Article
-- BEGIN --

# Concrete Slab home; void under bathtub



## thegogetter222

Hey guys, just bought my home this summer.  Any idea why there's a void (visible through the tub access panel down to the dirt) under the bathtub while the rest of the house is concrete slab?  I see at least 1 joist that is completely rotted.  The bathroom is full tiling.. floor and walls with jacuzzi tub, very nice.  I'd hate to rip it up... just wondering what your thoughts are.

Thank you!


----------



## nealtw

Not sure what joist you see. That hole the concrete is pretty standard, it allows room for the trap under the tub.


----------



## thegogetter222

yup... that would show my humble position of novice : )   The joist I see is the supporting joist that goes under the center of my bathroom all the way to the wall.  In fact, the "void" fills with water in heavy rain... which is a whole other drainage issue I have to address in the spring.

Hmmm... thinking... I need to see if I can in fact see the concrete slab from within the hole.  I'll need to use a mirror, but I should certainly see it not to far off, right?


----------



## nealtw

Maybe I just missunderstude, here if you have a slab house, you live on a concrete floor. If you have floor joists, you should have a crawl space? Anyway the water there is a problem.


----------



## thegogetter222

ok, I've posted 2 pics here on my picasa: 

https://picasaweb.google.com/thegog...&authkey=Gv1sRgCKTaz8DLnJOwcw&feat=directlink 

Pretty bad rot... not too sure what to do about it besides proper drainage on the outside of the house then eventually a bathroom remodel


----------



## nealtw

You need to sove the drainage thing and open the floors around the house and dry this out properly.


----------



## BridgeMan

Homes built on slabs do not have floor joists.  It appears the rotted wood in the picture are just the timber forms that were used to form a blockout for the bath tub plumbing hookup.  Not totally uncommon, but forms are usually removed prior to tub being set.  That looks like an after-market whirlpool tub, too.

Once you get the outside drainage issues corrected, you might want to make an effort to dry out the rotted wood before it starts to smell, or grow nasty little critters that like to roam the halls at night.  Eeek!


----------



## thegogetter222

awesome, thanks guys : )
I know I have a drainage issue that needs to be addressed sooner rather than later.   

all the best


----------



## joecaption

I also live in a slab home that the slab was pored to low.

-- END --

To do
[1] In the bathtub thread, why is there an opening in the concrete under the tub? Answer in one to three sentences.
[2] From the bathtub thread, copy the passage from "Once you get" up to and including "rather than later.".
You won't need the data that comes after this.

Data segment
-- BEGIN --

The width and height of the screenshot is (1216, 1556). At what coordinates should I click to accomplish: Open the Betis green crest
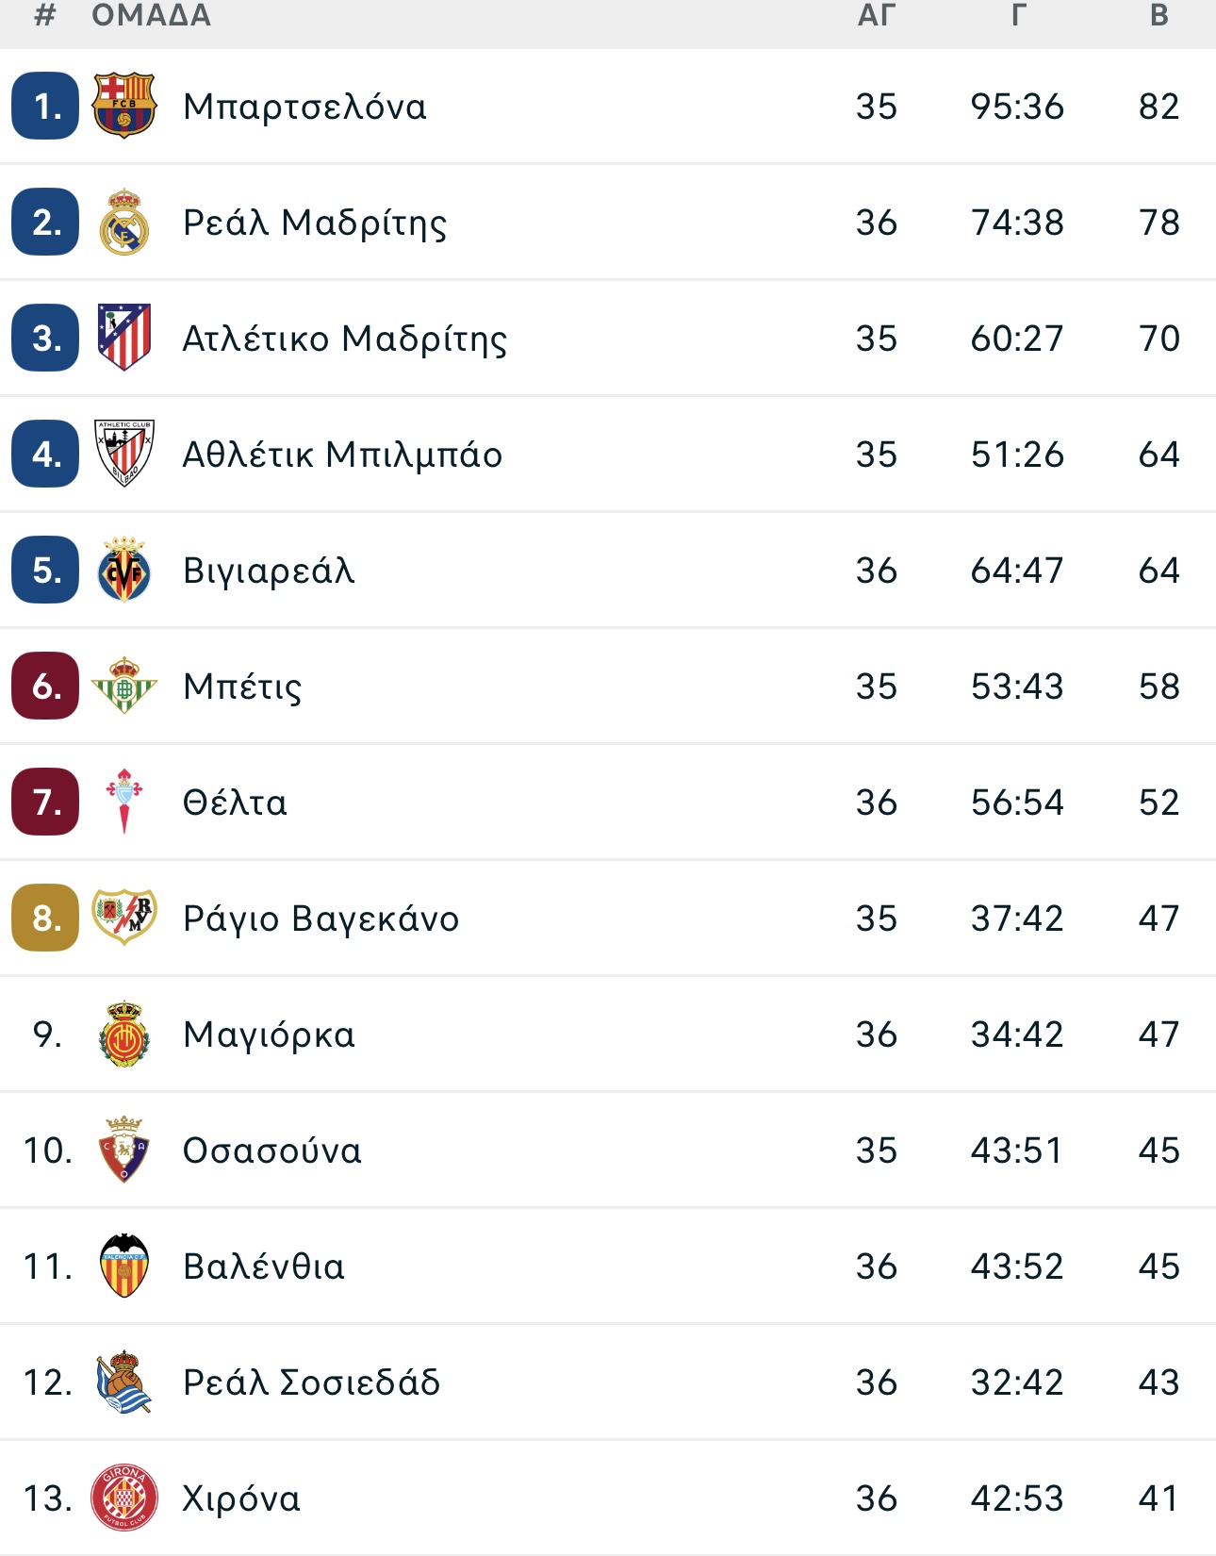123,686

-- END --

Responses for each task
[1] A hole in the slab under a tub is pretty standard because it leaves room for the trap under the tub. It is a blockout formed for the tub's plumbing hookup.

[2]
Once you get the outside drainage issues corrected, you might want to make an effort to dry out the rotted wood before it starts to smell, or grow nasty little critters that like to roam the halls at night.  Eeek!


----------



## thegogetter222

awesome, thanks guys : )
I know I have a drainage issue that needs to be addressed sooner rather than later.